The Nationals couldn't have this road trip end soon enough.
What was supposed to be a golden opportunity to pad their division lead in a stretch that included struggling opponents like the San Diego Padres and Milwaukee Brewers has instead turned into a season-high seven-game losing skid.
Luckily for the Nats, they'll finally be heading back to D.C. on Sunday night after they try to salvage a win in Milwaukee. But before they do, here are a few thoughts on Saturday night's 6-5 loss to the Brewers:
Gonzalez' struggles continue: Gio Gonzalez' season has started to spiral out of control, and he did nothing on Saturday to stop the bleeding. He allowed six runs on six hits over just three innings of work — his shortest outing of the year and putting the Nats in catch-up mode the rest of the game.
When Gonzalez is struggling, his starts tend to follow a typical script: trouble with command — he registered a walk and two hit batsmen — and bouts with pitch inefficiency. Not only that, but he's no longer throwing his changeup down and away to right handed hitters anymore, instead catching too much of the plate, as was the case in the first inning on Saturday when Chris Carter launched a three-run home run.

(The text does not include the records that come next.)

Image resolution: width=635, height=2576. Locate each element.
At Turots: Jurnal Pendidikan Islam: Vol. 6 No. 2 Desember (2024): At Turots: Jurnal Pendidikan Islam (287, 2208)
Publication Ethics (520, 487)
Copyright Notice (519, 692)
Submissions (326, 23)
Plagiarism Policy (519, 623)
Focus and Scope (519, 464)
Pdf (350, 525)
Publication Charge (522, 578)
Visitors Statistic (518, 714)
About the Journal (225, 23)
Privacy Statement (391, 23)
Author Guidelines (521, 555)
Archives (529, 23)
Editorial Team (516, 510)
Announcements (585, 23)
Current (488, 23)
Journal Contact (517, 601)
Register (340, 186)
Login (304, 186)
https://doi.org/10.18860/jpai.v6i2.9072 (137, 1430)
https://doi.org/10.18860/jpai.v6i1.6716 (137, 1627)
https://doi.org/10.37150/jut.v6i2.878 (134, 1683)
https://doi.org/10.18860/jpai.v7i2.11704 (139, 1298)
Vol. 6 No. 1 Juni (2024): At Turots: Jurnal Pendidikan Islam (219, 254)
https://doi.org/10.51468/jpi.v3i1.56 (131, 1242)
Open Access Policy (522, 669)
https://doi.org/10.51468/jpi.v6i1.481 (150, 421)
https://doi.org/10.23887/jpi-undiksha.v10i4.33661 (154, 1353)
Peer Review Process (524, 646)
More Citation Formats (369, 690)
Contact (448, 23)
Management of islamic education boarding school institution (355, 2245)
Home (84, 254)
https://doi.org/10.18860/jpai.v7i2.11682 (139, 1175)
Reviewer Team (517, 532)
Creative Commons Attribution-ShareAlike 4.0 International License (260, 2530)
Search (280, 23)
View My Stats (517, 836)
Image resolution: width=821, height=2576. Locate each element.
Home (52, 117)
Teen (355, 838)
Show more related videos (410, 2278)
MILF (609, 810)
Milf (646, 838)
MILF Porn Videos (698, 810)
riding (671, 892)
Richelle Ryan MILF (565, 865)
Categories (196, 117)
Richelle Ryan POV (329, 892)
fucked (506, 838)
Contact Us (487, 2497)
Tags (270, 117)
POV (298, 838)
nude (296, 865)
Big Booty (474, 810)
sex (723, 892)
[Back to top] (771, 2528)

It's all added up to an 0-6 record in his last seven outings with an eye-popping 8.44 ERA. Ouch.
Offense can't complete comeback: Though Gonzalez put the Nats down in an early 6-1 hole, they found a way to slowly climb back to make it a 6-5 game by the seventh inning thanks in part to another multi-hit game from both Daniel Murphy and Wilson Ramos. However, as has been in the case over the last week, that big go-ahead knock they needed never came. Washington had chances in each of the last three innings to level the game with the tying run on base, but came up short in each instance.
Unlucky seven: The Nats' seven-game losing streak marks the team's longest skid since the dark days of 2009, a season in which there were four different seven-game slides and the club finished with the worst record in baseball at 59-103. Of course, Washington's come a long way since then. So while this current streak is sparking plenty of doom-and-gloom talk right now, remember that the Nats still own a two-game NL East lead over the New York Mets, who will travel to D.C. for a three-game set starting Monday.
Time to be concerned about Strasburg? As if the losing streak wasn't bad enough, Dusty Baker told reporters after Saturday's loss that Stephen Strasburg will miss Sunday's start after feeling continued discomfort in his upper back. The scratch will make it two straight starts that the 27-year-old right hander has missed, so it's fair to wonder just how serious this latest setback might be. Can Tanner Roark be the stopper the Nats desperately need right now?